フクシマ:おずおずと明かされる事故の帰結

LEMONDE pour Le Monde.fr | 20.05.11 | 15h42
ルモンド 2011年5月20日15時42分公開


東京より特派員―フクシマの原子力事故について、日本人に与えられる情報が変化を見せている。3月11日の地震津波のあと、原発の6つの原子炉のうちの4つで起こった事故について、二ヶ月にわたって、ありうる危険を最小限に見積もり、事態の深刻さについての質問を避けつづけてきたあげく、政府と東京電力、さらには日本の強力な原子力村に加わっていた研究者たちまでもが、多少なりともはっきりと物を言うようになってきたのである。

この変化を示す顕著な、とはいっても実に控えめな証拠は、枝野幸男官房長官が、5月24日から6月2日まで日本を訪問する国際原子力委員会IAEA)の調査チームについて、「最大限の情報の透明性を確保すべくつとめる」と約束したことだ(注)。この告白は、これまで政府がとってきた政策について多くを語っている。
注:枝野官房長官の会見全文〈17日午後〉には「我が国としては、この事故について国際社会に対し最大限の透明性を確保すべく努めてきているが、この調査団の受け入れはその一環として、我が国の経験の各国との共有のためにも有意義なものとなると考えている」とある。

## 課題の目的
フクシマの原子力事故を報じた本文のうち、「東京より特派員―フクシマの原」から「となると考えている」とある。」までを、両端も含めて一字一句そのまま書き写してもらえますか。

## 提供資料

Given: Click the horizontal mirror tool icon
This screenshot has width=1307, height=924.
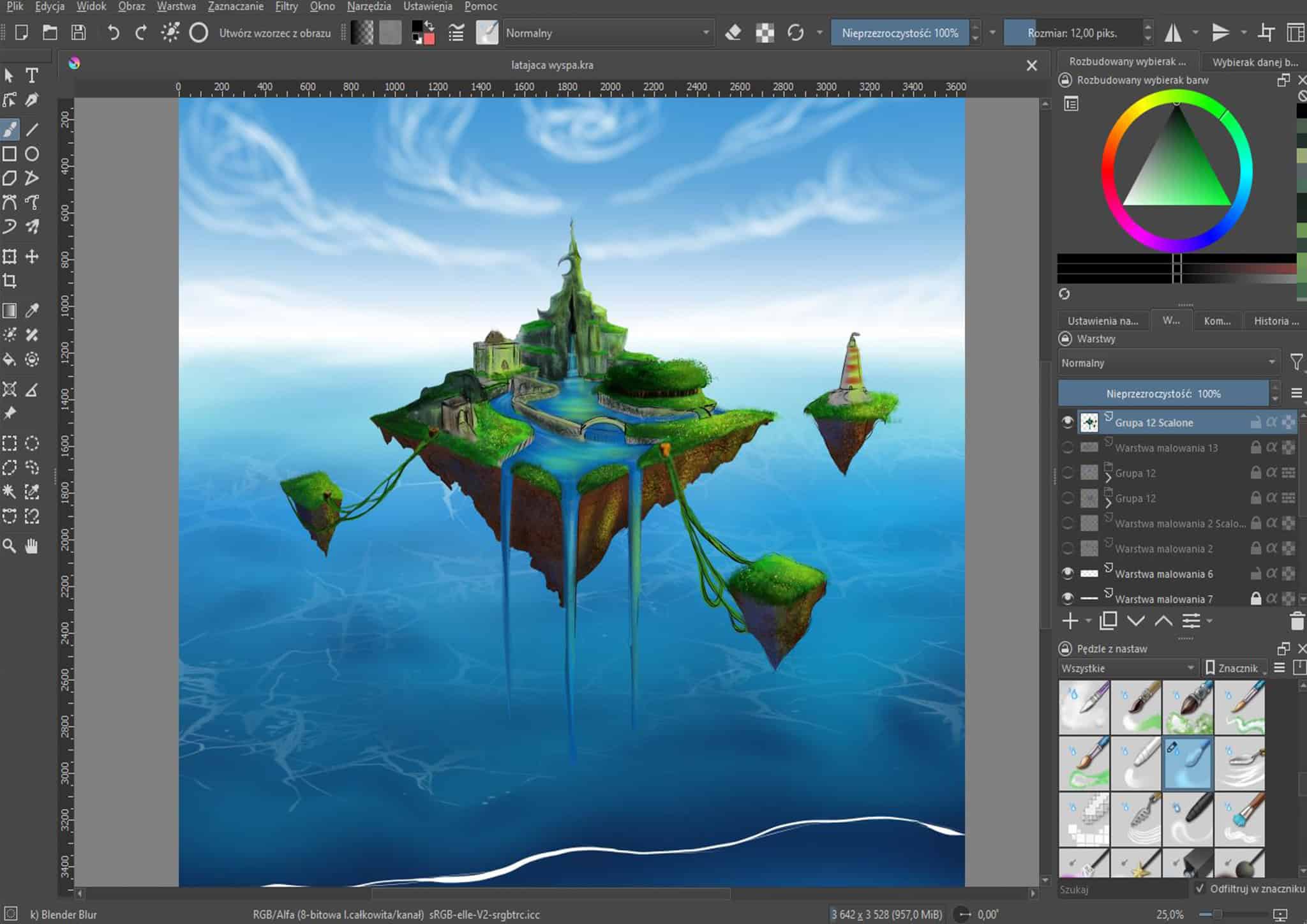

## 課題への回答
東京より特派員―フクシマの原子力事故について、日本人に与えられる情報が変化を見せている。3月11日の地震津波のあと、原発の6つの原子炉のうちの4つで起こった事故について、二ヶ月にわたって、ありうる危険を最小限に見積もり、事態の深刻さについての質問を避けつづけてきたあげく、政府と東京電力、さらには日本の強力な原子力村に加わっていた研究者たちまでもが、多少なりともはっきりと物を言うようになってきたのである。

この変化を示す顕著な、とはいっても実に控えめな証拠は、枝野幸男官房長官が、5月24日から6月2日まで日本を訪問する国際原子力委員会IAEA)の調査チームについて、「最大限の情報の透明性を確保すべくつとめる」と約束したことだ(注)。この告白は、これまで政府がとってきた政策について多くを語っている。
注:枝野官房長官の会見全文〈17日午後〉には「我が国としては、この事故について国際社会に対し最大限の透明性を確保すべく努めてきているが、この調査団の受け入れはその一環として、我が国の経験の各国との共有のためにも有意義なものとなると考えている」とある。